Leading the fight today are the children and grandchildren of those who were imprisoned. They said they weren’t told much about it, but it wasn’t a “camp.” And it shouldn’t be “excused” just because it was during war.
82 years after the first Japanese-Americans were forced off of BI, a dwindling group of survivors gathered March 30 at the Japanese American Exclusion Memorial to make sure people remember.
BI City Councilmember Clarence Moriwaki read the resolution: Following an order from President Franklin D. Roosevelt – 227 BI residents of Japanese descent were forced from their homes, herded onto a ferry, and sent to unknown locations March 30, 1942.
This year’s theme, “Teach the Children,” struck a chord with the adult children of the survivors.

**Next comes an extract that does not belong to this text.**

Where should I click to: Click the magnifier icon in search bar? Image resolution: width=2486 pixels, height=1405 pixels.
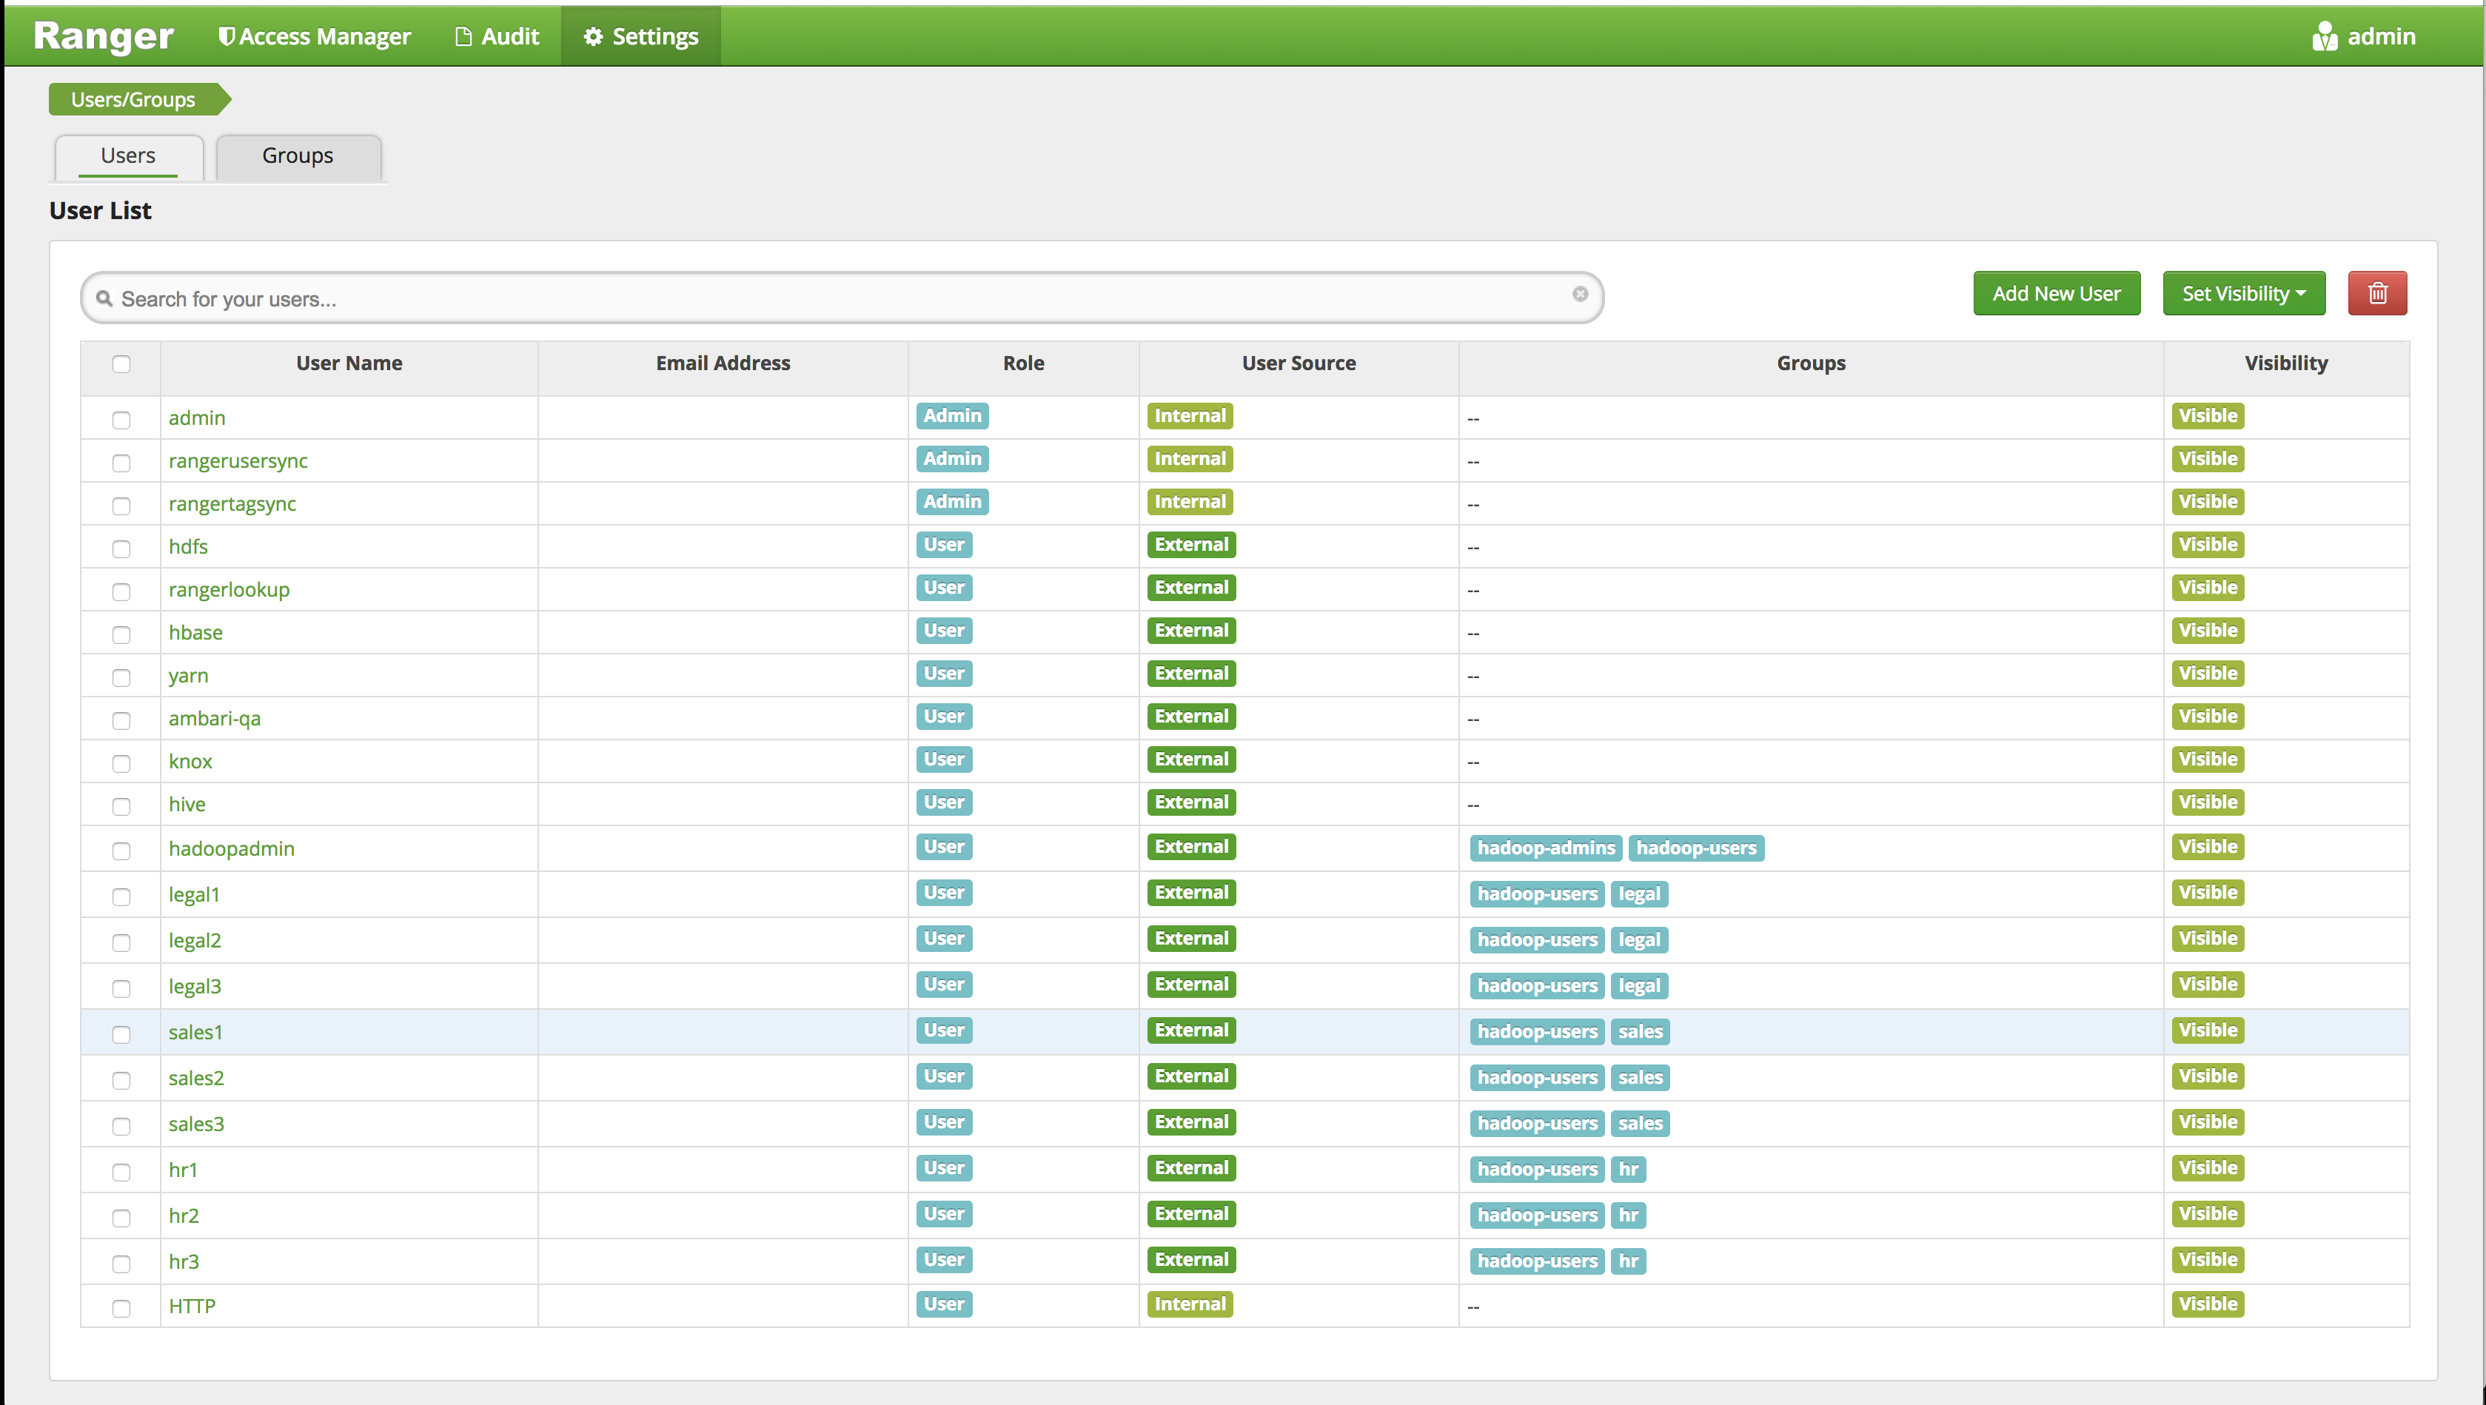pyautogui.click(x=104, y=298)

“We used to hear tidbits,” said Nancy Kitano, who was there with her mother, Shimako Kitano-Nishamori, 92. “They used to call it camp. As kids, we never knew what they meant. It wasn’t until junior high that we understood they were taken away.”
Her mother spent her 10th birthday that April in 1942 at Manzanar War Relocation Center in California, about 250 miles northwest of Los Angeles.
“For my parents’ generation that was just a crappy memory. They just wanted to move on,” Richard Nishamori said. He said his generation didn’t hear much about it growing up, and what they did hear mostly excused what happened.
“All through the ’50s and ’60s I heard, ‘Well it’s OK for them (the Japanese-Americans) to be away because it was a war. And they would be safer.’ It’s only the last twenty or thirty years where people have been saying that wasn’t right—that it was outrageous.”
One of the grandchildren keeping the stories alive was keynote speaker Natalie Sakuma, who spoke of the legacy of her grandfather, Satoru Sakuma.
She quoted his wish of looking to the future. “I don’t look back on things I cannot change, and dwell on what has happened. I’m sure at the time I may have felt sorry for myself in some instances. But I would rather look ahead, to make sure these things don’t happen again.”
Moriwaki said the mission of the exclusion memorial “iNidoto Nai Yoni ” (Let it not happen again), is both an aspiration, and a call to action.
“We who live on Bainbridge Island have lived with the scars of Japanese exclusion for many years. We have not forgotten, and we insist that this history not repeat itself.”